Bipolaire
Eh bien oui maintenant je suis l'inconsolé
À quatre cents versions de mon œuvre immortelle
Miné aux avatars j'ai le sonnet fêlé !
Ma musique pillée mon âme bat de l'aile !
Ô vous les oulipiens vous vous êtes liés
Rendez-moi donc mes vers et ma vraie mélodie !
Vous avez saccagé mon vieux cœur désolé
En usant à la fois de rire et d'ironie !
Je fus n'importe qui au bout de vos questions
J'ai souffert tour à tour de mille et mille peines
Et que n'ai-je rêvé où nage la sirène ?
J'ai tant et tant d'exploits qu'Hercule est avorton
Tout à côté de moi mais à présent laissez
Mes soupirs de la sainte et mes cris de la fée !
J'en suis vraiment joyeux, — c'est neuf, — c'est bien gaulé,
Ces princes par centaine et leur cour si jolie
Ma gueule à poil porte. Tribut bien ficelé !
M'apporte le réveil, cette foire impolie.
Reconstruit le tempo qui m'a déformolé.
Sens comme ça défripe et ça me mésallie.
J'ai pas peur du plagiaire un peu olé-olé,
M'ensoleille un chantre qui à la mort pallie.

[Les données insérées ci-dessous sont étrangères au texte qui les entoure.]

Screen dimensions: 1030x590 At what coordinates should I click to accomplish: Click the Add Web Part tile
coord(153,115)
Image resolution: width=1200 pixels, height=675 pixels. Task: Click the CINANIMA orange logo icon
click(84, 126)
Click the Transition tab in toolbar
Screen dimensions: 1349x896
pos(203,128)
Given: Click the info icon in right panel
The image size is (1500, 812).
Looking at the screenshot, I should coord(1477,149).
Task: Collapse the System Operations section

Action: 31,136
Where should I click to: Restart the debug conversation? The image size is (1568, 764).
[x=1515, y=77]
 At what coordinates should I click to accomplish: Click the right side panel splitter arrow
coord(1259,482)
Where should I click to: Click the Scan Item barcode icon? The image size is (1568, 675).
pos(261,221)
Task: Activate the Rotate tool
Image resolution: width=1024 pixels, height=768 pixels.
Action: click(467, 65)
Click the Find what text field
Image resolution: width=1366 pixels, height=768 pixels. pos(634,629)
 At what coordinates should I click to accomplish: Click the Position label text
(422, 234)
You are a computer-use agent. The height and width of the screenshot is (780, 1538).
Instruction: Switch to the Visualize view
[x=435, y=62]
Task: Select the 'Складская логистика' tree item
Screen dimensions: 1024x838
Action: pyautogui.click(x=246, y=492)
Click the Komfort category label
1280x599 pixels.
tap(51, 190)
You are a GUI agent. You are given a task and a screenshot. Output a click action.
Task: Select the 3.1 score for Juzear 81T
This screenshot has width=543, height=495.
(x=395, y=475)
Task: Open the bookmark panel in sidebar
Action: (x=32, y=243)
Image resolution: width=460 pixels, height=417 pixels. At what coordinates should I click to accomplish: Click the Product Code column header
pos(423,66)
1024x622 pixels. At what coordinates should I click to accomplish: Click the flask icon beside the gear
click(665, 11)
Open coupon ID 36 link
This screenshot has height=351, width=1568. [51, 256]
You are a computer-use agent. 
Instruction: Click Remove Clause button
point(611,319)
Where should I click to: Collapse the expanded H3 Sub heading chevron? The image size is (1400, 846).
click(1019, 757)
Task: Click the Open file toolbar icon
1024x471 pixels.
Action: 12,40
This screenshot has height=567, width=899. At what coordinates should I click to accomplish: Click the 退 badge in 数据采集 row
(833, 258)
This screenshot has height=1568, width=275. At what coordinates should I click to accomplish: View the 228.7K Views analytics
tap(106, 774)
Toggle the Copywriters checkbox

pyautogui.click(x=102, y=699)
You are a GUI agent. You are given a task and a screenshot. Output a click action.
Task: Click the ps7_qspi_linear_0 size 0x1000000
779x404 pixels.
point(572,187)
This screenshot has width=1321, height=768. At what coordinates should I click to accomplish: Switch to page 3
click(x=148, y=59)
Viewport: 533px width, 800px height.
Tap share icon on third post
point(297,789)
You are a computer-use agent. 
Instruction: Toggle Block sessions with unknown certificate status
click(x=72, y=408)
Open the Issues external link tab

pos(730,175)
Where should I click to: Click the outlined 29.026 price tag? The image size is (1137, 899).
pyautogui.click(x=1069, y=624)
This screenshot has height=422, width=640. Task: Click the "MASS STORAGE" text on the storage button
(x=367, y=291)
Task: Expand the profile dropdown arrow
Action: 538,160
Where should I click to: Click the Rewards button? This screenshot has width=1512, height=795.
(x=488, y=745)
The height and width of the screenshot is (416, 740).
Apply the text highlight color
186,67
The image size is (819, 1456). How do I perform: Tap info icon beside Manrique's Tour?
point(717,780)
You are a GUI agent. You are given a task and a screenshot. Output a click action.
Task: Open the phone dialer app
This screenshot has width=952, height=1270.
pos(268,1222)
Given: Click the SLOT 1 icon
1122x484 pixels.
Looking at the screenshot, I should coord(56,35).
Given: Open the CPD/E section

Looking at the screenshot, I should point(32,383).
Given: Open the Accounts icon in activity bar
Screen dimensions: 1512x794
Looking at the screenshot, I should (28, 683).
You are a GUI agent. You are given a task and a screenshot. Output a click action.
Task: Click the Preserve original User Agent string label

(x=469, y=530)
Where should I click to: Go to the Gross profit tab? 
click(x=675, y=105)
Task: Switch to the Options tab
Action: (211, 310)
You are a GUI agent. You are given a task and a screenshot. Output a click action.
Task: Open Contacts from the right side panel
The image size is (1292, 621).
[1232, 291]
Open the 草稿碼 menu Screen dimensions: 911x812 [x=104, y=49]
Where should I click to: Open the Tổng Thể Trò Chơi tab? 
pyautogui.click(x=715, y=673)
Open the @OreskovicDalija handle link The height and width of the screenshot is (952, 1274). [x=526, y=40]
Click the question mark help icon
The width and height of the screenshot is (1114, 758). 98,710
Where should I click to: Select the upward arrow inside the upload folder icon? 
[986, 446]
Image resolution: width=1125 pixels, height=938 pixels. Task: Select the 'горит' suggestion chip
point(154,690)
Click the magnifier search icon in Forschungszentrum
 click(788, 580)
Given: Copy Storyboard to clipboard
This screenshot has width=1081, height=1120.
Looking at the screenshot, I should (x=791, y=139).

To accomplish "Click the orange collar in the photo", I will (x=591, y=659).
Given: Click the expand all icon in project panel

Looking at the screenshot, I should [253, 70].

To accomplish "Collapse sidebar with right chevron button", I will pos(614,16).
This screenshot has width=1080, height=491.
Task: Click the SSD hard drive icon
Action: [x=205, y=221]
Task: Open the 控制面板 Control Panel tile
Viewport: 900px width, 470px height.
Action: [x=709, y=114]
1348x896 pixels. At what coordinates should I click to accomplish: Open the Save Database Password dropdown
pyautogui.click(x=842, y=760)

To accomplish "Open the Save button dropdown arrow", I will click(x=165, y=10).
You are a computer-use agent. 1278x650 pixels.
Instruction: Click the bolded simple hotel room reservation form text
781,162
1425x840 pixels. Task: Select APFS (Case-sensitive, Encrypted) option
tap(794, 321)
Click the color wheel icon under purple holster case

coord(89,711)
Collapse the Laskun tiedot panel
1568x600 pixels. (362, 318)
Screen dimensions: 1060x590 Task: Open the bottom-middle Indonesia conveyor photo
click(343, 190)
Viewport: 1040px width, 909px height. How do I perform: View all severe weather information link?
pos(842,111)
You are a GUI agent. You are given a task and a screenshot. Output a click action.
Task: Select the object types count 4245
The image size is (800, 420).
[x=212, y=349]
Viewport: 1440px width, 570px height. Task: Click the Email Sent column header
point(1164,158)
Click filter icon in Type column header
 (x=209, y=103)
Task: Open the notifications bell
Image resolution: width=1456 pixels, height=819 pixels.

Calembour dans son jus ? Du verlan, du cochon ?
Leur front n'est jamais rouge à relâcher ma chaîne.
Sans trêve, me tripote un langage sans gêne.
Quatre cents fois — flatteur ! — m'ont pressé le citron ;
Roucoulant sans détour, délires par bouffée.
De croupir, la crainte ils l'auront bien étouffée.
* La liste Oulipo.
L'esprit de Gérard de Nerval (ou peut-être est-ce le Desdichado lui-même ?) tantôt se désole, tantôt se réjouit, des multiples avatars que lui font subir les membres de la liste Oulipo.